- Problem:
Check every line of the entries below for "column", and copy the lines that have it.

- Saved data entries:
★ ★ ★ ★
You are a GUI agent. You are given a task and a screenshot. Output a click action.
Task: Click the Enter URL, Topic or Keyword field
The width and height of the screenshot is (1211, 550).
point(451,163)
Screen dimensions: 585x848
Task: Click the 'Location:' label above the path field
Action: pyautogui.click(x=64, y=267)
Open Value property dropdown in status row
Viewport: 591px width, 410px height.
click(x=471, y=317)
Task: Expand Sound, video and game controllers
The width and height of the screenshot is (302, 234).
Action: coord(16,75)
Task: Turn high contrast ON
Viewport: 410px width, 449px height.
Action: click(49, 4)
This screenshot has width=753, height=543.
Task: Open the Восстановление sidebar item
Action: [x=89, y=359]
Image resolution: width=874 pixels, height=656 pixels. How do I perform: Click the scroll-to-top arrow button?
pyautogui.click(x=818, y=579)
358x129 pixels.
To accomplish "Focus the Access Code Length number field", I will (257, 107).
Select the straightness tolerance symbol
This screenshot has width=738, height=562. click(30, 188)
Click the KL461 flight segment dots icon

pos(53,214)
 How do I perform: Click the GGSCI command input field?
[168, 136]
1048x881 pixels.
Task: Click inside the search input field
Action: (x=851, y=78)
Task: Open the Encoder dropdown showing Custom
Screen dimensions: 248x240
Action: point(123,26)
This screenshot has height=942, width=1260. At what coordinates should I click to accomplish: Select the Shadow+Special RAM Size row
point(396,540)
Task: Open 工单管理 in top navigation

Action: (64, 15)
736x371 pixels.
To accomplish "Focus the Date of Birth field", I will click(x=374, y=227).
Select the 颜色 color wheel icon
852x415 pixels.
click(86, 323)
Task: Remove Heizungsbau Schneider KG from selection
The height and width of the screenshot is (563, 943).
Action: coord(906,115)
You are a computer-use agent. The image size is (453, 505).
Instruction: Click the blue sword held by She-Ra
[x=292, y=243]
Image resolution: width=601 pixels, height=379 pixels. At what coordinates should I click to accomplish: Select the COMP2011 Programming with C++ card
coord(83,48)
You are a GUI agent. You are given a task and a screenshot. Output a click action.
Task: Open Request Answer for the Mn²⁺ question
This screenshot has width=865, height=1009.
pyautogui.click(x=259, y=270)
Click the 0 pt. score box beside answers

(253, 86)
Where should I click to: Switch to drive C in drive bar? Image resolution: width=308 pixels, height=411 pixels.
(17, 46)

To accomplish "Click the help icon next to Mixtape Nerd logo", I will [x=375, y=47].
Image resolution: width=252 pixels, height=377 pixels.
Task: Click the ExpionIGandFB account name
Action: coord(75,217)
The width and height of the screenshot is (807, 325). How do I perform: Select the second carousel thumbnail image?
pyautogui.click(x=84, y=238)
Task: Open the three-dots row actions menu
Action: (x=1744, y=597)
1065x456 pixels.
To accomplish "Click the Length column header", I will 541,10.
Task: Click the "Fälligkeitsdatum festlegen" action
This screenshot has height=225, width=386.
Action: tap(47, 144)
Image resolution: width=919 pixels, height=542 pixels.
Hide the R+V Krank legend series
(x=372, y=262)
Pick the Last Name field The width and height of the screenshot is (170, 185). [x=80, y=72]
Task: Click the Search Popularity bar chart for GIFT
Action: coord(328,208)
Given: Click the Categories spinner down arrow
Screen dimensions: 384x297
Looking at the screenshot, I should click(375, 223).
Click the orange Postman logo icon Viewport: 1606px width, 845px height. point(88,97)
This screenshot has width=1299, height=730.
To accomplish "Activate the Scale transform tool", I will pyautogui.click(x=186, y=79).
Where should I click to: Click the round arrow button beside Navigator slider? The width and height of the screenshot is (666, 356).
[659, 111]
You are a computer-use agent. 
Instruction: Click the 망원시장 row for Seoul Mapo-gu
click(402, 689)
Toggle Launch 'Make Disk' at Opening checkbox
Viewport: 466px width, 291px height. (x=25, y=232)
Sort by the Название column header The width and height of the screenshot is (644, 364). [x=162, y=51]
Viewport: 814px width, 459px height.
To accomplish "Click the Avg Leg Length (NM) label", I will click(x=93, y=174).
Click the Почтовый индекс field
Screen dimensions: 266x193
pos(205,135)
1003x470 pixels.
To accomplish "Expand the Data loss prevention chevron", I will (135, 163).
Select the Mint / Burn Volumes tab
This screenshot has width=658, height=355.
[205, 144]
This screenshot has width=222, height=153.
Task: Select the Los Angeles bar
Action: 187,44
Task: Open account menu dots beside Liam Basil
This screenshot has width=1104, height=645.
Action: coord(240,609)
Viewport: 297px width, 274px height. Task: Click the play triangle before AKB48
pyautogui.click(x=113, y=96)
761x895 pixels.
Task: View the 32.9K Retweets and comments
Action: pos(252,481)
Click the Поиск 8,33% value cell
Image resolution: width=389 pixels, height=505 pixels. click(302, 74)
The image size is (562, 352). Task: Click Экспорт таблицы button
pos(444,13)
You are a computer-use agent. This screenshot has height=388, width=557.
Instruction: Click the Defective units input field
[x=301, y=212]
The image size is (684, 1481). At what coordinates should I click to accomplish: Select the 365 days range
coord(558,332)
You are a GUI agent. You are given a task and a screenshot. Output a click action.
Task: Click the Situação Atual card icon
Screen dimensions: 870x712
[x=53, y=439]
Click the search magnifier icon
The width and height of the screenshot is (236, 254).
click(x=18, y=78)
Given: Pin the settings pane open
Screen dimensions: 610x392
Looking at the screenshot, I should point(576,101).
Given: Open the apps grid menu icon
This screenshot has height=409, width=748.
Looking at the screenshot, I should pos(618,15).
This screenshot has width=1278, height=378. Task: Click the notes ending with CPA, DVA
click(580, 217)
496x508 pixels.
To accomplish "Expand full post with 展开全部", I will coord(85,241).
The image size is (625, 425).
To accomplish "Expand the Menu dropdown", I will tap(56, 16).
★ ★ ★ ★
- Answer box:
To accomplish "Click the Length column header", I will 541,10.
Sort by the Название column header The width and height of the screenshot is (644, 364). [x=162, y=51]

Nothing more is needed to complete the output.